→ **INSTRUCTIONS TO FOLLOW**
What lines in the records include the string "agent"? Return each one.

→ **PROVIDED INFORMATION**
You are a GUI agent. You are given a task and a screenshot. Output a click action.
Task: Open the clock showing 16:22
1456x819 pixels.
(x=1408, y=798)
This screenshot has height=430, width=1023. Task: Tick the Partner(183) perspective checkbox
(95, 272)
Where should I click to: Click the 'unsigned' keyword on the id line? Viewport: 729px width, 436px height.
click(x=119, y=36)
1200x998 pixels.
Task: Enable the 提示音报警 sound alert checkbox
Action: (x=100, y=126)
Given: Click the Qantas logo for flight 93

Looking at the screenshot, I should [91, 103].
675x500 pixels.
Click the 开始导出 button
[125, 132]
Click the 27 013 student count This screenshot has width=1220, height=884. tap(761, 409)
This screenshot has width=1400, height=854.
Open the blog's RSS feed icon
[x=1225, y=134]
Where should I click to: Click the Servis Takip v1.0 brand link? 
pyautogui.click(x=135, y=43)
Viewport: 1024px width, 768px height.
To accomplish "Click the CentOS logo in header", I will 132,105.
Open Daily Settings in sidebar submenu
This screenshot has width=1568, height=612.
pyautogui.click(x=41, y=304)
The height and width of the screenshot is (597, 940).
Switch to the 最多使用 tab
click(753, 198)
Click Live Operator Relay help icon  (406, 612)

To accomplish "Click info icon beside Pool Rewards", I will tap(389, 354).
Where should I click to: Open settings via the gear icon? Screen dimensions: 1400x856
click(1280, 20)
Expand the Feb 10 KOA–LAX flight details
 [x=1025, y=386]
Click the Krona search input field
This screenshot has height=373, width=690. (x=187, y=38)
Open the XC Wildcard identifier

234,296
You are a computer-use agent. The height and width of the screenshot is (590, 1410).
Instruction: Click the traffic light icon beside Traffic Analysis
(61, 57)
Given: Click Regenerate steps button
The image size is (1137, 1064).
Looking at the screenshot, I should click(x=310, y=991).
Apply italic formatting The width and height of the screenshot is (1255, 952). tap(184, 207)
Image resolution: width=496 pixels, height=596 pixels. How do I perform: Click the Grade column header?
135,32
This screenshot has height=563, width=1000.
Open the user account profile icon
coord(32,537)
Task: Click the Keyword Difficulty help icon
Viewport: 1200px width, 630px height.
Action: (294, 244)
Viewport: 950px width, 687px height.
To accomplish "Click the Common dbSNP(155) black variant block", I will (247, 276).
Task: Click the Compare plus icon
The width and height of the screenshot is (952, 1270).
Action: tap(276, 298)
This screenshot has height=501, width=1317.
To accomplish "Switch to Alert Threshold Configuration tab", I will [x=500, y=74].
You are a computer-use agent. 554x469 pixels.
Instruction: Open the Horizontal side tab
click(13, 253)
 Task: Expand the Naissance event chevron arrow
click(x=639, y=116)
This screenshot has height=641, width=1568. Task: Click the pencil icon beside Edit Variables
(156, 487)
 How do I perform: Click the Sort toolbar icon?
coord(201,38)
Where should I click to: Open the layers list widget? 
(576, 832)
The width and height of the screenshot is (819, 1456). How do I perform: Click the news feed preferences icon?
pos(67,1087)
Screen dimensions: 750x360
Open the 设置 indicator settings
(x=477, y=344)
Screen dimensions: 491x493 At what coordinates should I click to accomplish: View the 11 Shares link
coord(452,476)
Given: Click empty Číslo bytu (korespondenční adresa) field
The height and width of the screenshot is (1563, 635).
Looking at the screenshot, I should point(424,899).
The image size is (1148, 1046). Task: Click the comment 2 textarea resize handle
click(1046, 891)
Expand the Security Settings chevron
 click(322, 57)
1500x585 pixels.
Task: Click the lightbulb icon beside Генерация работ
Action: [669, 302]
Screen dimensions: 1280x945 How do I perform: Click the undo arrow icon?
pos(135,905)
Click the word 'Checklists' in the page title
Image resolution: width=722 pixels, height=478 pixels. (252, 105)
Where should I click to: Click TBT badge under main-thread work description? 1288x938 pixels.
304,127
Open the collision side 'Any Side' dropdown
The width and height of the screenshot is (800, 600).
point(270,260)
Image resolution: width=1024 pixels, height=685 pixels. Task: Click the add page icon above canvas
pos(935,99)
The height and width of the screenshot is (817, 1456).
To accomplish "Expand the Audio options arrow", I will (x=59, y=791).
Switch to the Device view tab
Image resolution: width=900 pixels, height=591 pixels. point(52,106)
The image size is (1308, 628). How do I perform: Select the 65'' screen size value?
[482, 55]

→ **EXERCISE OUTPUT**
You are a GUI agent. You are given a task and a screenshot. Output a click action.
You are a computer-use agent. The height and width of the screenshot is (590, 1410).
You are a computer-use agent. 554x469 pixels.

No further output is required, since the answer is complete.